··· Supplied entries

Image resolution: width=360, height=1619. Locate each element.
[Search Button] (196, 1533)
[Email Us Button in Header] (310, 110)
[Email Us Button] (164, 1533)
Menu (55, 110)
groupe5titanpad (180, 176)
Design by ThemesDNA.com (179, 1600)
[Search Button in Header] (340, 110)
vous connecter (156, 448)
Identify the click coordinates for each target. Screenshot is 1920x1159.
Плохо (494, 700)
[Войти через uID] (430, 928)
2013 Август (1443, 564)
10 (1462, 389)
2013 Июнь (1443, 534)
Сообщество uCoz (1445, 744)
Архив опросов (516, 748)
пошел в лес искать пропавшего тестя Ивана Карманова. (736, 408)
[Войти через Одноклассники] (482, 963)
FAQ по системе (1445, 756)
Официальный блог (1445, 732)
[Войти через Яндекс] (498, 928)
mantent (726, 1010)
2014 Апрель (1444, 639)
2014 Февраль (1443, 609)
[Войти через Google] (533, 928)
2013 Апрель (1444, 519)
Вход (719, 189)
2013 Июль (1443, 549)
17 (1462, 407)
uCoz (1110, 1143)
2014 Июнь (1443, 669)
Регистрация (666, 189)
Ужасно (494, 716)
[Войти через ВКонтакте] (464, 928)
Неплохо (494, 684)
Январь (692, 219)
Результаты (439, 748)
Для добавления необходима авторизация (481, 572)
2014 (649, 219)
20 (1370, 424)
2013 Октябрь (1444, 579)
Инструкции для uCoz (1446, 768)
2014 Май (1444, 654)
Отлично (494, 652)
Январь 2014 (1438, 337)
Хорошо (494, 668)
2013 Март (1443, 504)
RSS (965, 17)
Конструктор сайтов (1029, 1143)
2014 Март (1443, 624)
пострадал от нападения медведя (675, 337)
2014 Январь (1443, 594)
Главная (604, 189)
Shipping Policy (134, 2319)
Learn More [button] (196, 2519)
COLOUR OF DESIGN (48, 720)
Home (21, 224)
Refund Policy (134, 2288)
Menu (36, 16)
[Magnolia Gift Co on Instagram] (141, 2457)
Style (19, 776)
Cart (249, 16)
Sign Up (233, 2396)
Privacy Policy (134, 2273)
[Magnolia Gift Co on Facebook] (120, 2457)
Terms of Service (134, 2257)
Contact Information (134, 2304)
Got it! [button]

······
··· Supplied entries

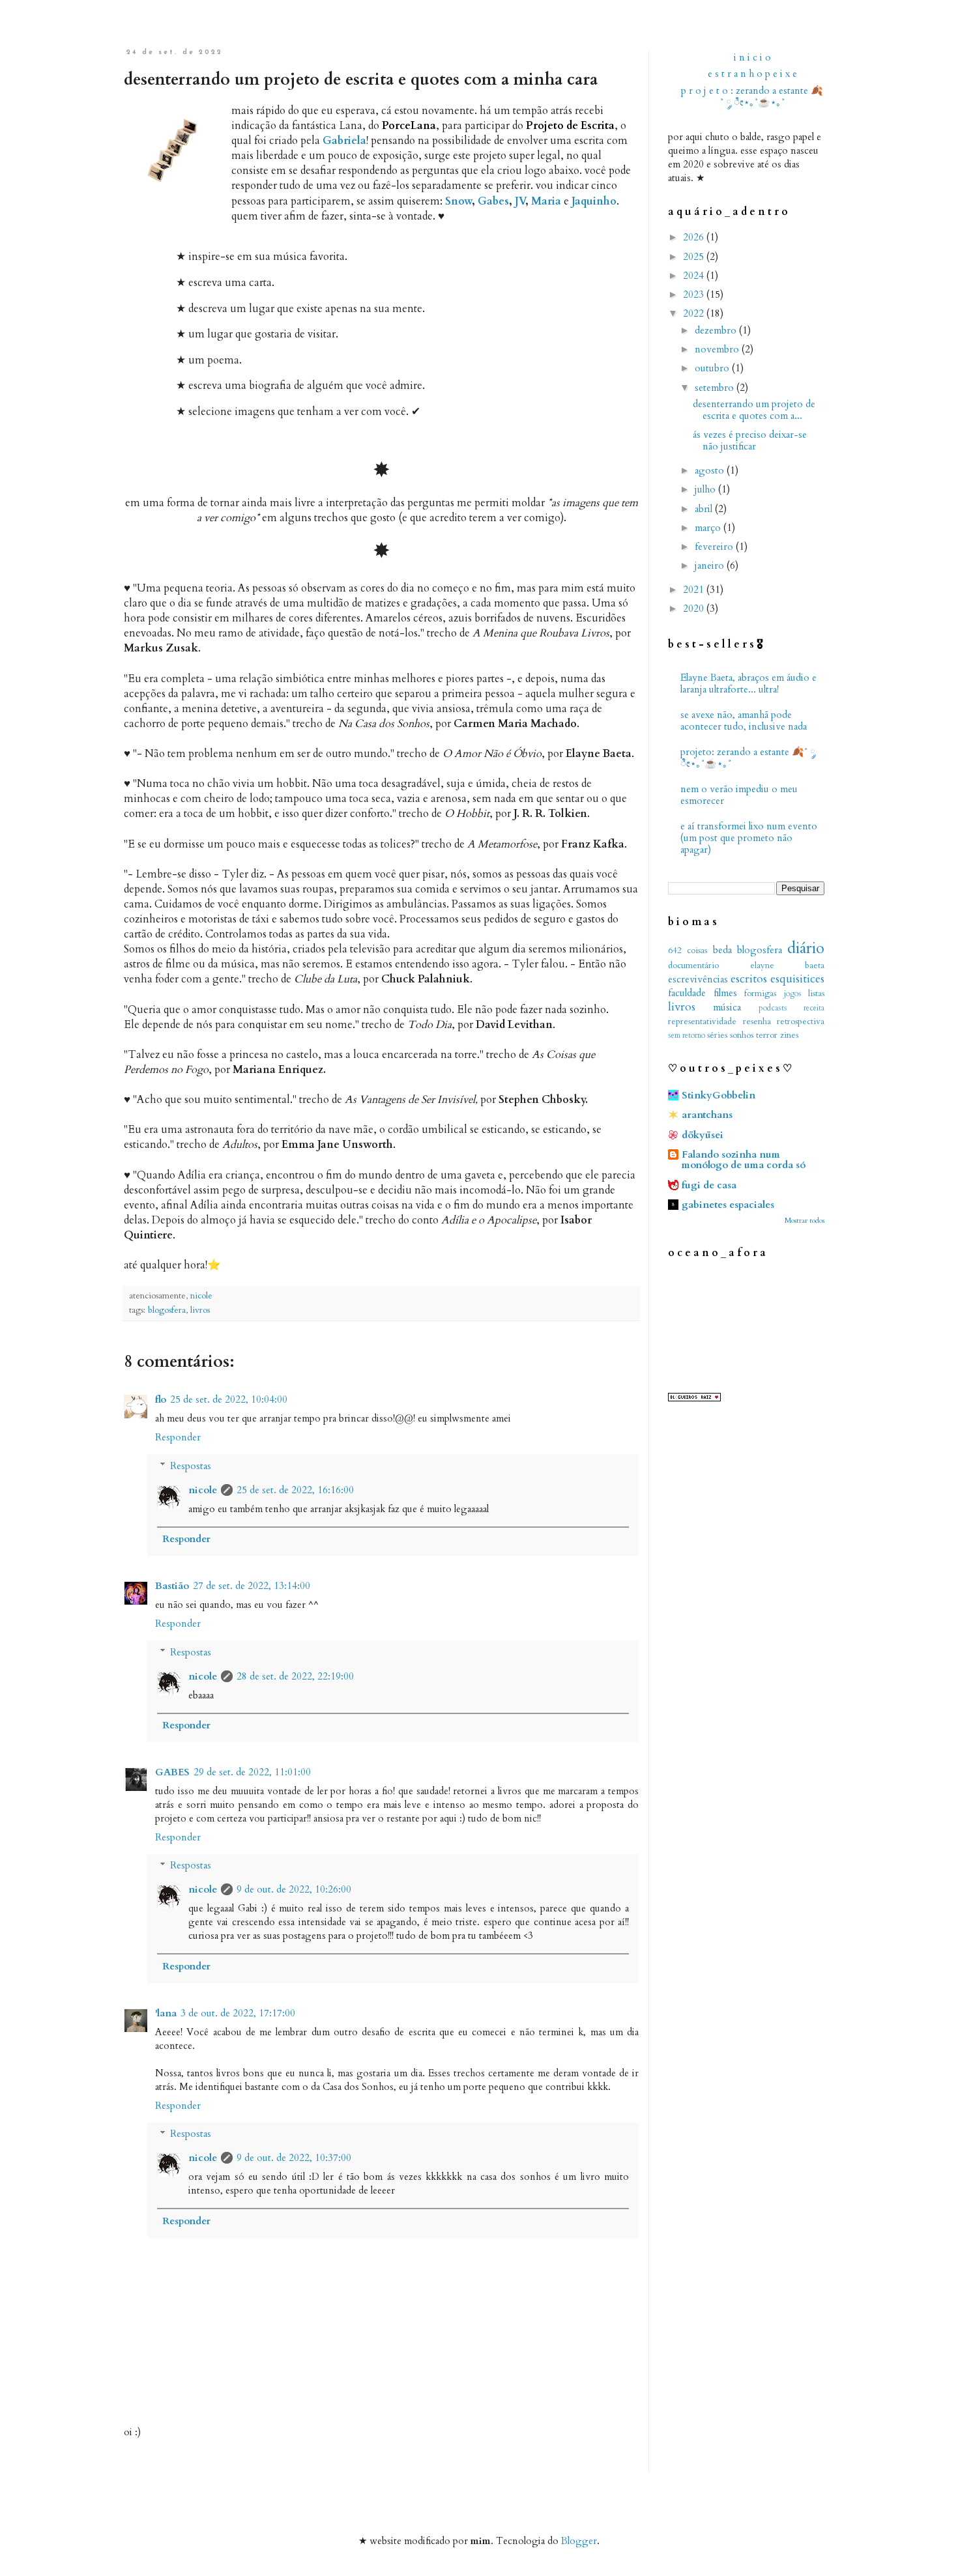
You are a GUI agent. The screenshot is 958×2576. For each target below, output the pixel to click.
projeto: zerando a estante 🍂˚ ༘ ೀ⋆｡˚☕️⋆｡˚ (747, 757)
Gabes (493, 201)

······
··· Supplied entries

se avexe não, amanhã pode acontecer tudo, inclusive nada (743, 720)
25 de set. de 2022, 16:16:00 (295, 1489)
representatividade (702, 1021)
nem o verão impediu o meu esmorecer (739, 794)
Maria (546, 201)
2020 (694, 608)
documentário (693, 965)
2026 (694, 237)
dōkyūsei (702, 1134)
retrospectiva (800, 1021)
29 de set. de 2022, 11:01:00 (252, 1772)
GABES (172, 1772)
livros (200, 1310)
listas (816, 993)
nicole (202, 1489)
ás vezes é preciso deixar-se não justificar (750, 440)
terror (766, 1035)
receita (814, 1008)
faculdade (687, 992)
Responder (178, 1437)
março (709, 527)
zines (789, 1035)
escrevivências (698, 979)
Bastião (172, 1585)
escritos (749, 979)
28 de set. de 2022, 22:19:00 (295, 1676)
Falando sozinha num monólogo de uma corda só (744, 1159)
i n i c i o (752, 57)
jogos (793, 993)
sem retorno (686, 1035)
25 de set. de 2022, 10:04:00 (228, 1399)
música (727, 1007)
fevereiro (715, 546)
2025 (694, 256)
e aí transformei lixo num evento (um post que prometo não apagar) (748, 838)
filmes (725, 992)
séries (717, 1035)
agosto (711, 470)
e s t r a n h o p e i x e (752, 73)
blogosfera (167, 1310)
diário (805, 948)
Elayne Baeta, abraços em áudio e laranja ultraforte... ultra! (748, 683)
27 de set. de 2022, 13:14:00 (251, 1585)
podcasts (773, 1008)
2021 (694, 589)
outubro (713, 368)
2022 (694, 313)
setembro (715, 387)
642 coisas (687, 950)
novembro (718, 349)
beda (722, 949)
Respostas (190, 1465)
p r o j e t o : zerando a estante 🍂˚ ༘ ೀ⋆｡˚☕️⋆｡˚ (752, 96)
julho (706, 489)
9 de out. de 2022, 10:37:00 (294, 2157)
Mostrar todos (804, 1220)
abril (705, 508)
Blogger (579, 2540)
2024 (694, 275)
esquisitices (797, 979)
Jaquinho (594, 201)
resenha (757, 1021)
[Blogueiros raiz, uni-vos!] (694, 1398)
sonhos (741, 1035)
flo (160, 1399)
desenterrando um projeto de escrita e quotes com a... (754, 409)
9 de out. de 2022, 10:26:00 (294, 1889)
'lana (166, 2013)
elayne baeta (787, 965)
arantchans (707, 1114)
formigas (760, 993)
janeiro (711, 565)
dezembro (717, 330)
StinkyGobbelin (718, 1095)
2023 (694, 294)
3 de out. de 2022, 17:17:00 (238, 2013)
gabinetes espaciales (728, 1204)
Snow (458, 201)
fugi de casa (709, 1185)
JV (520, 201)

······

◆ **What the task asks**:
Your answer should consist solely of the lines above from the line with "Image resolution: width=360, height=1619." to the line with "Отлично (494, 652)", both included, reproduced exactly.

◆ **Your solution**:
Image resolution: width=360, height=1619. Locate each element.
[Search Button] (196, 1533)
[Email Us Button in Header] (310, 110)
[Email Us Button] (164, 1533)
Menu (55, 110)
groupe5titanpad (180, 176)
Design by ThemesDNA.com (179, 1600)
[Search Button in Header] (340, 110)
vous connecter (156, 448)
Identify the click coordinates for each target. Screenshot is 1920x1159.
Плохо (494, 700)
[Войти через uID] (430, 928)
2013 Август (1443, 564)
10 (1462, 389)
2013 Июнь (1443, 534)
Сообщество uCoz (1445, 744)
Архив опросов (516, 748)
пошел в лес искать пропавшего тестя Ивана Карманова. (736, 408)
[Войти через Одноклассники] (482, 963)
FAQ по системе (1445, 756)
Официальный блог (1445, 732)
[Войти через Яндекс] (498, 928)
mantent (726, 1010)
2014 Апрель (1444, 639)
2014 Февраль (1443, 609)
[Войти через Google] (533, 928)
2013 Апрель (1444, 519)
Вход (719, 189)
2013 Июль (1443, 549)
17 (1462, 407)
uCoz (1110, 1143)
2014 Июнь (1443, 669)
Регистрация (666, 189)
Ужасно (494, 716)
[Войти через ВКонтакте] (464, 928)
Неплохо (494, 684)
Январь (692, 219)
Результаты (439, 748)
Для добавления необходима авторизация (481, 572)
2014 (649, 219)
20 (1370, 424)
2013 Октябрь (1444, 579)
Инструкции для uCoz (1446, 768)
2014 Май (1444, 654)
Отлично (494, 652)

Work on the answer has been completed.